Впервые за долгие годы работы в Верховном суде у черного судьи возник вопрос. Прежде он никогда не делал замечания, поэтому не знает, как быть. Молча взглянув на коллегу-итальянца, ища у того поддержки, судья вскидывает вверх свой толстый, как сигара, палец. Он слишком взбешен, чтобы дождаться кивка коллеги, и с визгом выкрикивает: «Ниггер, ты что, с ума сошел?» У него удивительно высокий голос, слишком высокий для чернокожего такой комплекции. Он уже забыл об объективности и беспристрастности и стучит по столу своими толстыми, как окорока, кулаками – с такой силой, что роскошная золоченая люстра над головой председателя раскачивается словно маятник. Черный судья слишком близко подносит лицо к микрофону и орет: ведь если я и сижу всего в полутора метрах от него, все равно нас разделяет много, очень много световых лет. Он требует объяснений: как в наше время и нашем обществе черный человек, в нарушение священных принципов Тринадцатой поправки, может держать раба? И почему я намеренно игнорирую Четырнадцатую поправку, утверждая, будто сегрегация может сплачивать людей. Как и другие, кто верит в систему, судья желает получить ответы на все свои вопросы. Ему хочется верить, что Шекспир написал все свои книги, что Линкольн победил в Гражданской войне и дал рабам свободу, что Соединенные Штаты участвовали во Второй мировой войне ради спасения евреев и сохранения демократии во всем мире. И что в этот мир вернутся Христос и сдвоенные киносеансы. Но я не отношусь к числу наивных американцев. Когда я делал то, что я делал, я не думал о неотъемлемых правах нашего народа и о его славной истории. Я делал что мог, и если туда примешались рабство и немного сегрегации, которые задели чьи-то чувства, то и хер с ними.
Под кайфом стираются границы между подуманным и произнесенным, и, судя по тому, что судья в бешенстве, «то и хер с ними» было произнесено вслух. Судья вскакивает, словно готов со мной драться. На кончике его языка скопилась пенная слюна, извергнутая из глубины естества, сформированного в аудиториях юридического факультета Йельского университета. Председатель осаживает его, и чернокожий судья плюхается обратно в кресло, сглатывая слюну (а возможно, и честь).

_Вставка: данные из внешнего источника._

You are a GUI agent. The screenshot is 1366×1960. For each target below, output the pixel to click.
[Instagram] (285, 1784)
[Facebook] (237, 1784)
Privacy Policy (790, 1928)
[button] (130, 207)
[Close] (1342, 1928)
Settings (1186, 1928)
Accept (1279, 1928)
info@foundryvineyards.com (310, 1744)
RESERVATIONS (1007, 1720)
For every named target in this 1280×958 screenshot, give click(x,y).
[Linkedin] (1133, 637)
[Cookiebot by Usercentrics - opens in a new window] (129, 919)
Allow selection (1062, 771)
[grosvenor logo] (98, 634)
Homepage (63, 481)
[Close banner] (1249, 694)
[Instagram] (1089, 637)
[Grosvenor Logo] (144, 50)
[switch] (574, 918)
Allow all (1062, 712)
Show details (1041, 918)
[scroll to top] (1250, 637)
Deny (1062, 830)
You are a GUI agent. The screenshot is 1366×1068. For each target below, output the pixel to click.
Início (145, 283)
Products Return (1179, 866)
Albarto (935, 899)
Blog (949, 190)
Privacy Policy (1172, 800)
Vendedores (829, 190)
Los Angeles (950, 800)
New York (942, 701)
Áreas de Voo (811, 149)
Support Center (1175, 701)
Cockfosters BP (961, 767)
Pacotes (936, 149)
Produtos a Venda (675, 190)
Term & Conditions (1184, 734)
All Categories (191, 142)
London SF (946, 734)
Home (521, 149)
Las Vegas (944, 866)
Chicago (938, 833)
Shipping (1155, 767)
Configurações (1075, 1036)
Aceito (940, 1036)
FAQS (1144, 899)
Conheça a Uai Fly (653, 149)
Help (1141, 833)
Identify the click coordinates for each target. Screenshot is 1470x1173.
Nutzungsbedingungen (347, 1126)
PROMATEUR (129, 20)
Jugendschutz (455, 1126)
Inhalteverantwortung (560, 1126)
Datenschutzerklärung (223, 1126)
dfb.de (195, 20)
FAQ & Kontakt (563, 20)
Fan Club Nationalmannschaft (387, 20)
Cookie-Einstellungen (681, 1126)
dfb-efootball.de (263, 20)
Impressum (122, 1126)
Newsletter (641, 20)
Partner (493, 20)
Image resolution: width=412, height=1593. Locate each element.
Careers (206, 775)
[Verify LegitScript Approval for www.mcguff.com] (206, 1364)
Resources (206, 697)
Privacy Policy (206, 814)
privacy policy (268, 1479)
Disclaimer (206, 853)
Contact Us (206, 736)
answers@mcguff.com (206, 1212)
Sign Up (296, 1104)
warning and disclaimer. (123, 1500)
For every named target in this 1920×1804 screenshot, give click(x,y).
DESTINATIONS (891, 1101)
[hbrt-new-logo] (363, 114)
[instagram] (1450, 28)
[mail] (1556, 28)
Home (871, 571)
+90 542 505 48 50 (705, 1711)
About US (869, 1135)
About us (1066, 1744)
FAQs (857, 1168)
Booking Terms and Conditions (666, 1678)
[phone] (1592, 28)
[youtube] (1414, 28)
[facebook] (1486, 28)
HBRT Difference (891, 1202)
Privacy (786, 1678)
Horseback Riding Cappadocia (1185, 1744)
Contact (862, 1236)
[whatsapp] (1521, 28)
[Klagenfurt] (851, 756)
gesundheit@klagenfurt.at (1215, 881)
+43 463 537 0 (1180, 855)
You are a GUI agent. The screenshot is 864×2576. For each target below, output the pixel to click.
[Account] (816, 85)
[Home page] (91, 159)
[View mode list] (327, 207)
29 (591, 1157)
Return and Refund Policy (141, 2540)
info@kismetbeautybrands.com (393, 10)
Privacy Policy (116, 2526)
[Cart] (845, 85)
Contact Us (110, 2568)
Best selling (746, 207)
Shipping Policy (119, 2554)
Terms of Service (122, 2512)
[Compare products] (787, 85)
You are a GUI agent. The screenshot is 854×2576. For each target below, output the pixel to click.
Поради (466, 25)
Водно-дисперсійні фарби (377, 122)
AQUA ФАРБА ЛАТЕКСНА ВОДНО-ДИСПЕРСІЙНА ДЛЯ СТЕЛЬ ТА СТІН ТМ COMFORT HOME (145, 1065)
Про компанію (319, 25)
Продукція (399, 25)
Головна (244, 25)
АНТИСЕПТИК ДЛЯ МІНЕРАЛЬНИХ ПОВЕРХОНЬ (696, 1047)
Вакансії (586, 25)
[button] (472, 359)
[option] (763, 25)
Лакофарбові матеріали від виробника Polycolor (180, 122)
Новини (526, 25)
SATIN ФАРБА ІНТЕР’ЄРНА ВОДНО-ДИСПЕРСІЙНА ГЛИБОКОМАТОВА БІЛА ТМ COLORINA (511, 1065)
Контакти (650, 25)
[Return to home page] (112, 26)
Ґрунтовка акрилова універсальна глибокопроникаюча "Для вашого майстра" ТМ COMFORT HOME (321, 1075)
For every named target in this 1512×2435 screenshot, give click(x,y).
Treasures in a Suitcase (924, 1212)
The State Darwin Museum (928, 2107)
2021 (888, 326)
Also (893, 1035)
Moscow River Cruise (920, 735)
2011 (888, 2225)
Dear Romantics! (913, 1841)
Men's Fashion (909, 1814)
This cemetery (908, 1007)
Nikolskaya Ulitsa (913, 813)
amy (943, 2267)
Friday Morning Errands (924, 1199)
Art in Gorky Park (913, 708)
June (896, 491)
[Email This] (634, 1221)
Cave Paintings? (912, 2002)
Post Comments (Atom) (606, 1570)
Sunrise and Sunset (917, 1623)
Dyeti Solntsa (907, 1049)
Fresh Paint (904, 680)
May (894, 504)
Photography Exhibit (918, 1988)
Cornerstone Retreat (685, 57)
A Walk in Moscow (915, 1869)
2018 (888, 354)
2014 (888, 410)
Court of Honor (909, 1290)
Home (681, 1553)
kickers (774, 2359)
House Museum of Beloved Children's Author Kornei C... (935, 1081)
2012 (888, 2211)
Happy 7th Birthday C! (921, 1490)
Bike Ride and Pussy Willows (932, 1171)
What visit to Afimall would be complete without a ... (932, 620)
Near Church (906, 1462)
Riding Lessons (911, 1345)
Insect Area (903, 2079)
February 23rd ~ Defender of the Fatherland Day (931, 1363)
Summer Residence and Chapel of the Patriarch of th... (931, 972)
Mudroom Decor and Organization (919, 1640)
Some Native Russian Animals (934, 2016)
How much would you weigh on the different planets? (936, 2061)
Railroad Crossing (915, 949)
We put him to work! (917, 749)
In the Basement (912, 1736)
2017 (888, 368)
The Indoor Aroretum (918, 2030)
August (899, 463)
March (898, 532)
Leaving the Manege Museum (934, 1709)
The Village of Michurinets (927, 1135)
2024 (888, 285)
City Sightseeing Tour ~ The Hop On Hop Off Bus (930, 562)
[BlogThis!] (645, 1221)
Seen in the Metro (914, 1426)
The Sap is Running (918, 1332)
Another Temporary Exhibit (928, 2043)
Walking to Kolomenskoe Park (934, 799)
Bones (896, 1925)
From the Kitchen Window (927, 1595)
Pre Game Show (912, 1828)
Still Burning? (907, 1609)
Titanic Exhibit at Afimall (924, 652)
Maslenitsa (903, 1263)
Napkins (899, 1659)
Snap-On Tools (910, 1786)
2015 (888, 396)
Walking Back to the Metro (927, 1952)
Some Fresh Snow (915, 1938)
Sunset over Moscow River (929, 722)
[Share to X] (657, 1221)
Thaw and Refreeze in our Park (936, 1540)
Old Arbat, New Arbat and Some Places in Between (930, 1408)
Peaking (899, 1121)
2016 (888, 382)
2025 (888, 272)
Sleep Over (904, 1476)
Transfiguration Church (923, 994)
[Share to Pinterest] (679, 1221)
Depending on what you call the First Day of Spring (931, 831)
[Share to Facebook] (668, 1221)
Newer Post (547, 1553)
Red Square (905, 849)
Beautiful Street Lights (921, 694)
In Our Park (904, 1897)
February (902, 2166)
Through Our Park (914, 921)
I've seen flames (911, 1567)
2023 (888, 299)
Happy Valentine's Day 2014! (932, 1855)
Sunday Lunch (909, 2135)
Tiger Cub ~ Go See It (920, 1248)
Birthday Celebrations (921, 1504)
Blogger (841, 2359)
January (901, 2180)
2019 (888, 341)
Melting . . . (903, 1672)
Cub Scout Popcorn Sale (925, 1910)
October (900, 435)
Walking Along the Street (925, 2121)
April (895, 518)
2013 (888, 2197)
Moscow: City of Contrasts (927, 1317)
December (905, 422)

– Расовая сегрегация? Рабство? О чем ты говоришь, блядское отродье? Я уверен, что родители учили тебя более разумным вещам. Ладно, начнем нашу висельную вечеринку.
Греби говно лопатой
Глава первая
В том-то и дело, что разумным вещам меня не учили. Мой отец (Карл Юнг, покойся с миром) был социологом умеренного признания. Основатель «психологии освобождения» и, насколько мне известно, единственный человек, ее практиковавший, он любил расхаживать по дому (читай: камере Скиннера) в белом халате. А я был его хулиганистой и рассеянной черной лабораторной крысой и обучался дома в строгом соответствии с теорией когнитивного развития Жана Пиаже. Меня не кормили – во мне вырабатывали рефлекс аппетита. Не наказывали, а подавляли безусловные рефлексы. Меня не любили, а взращивали в атмосфере сбалансированной душевности и интенсивной привязанности.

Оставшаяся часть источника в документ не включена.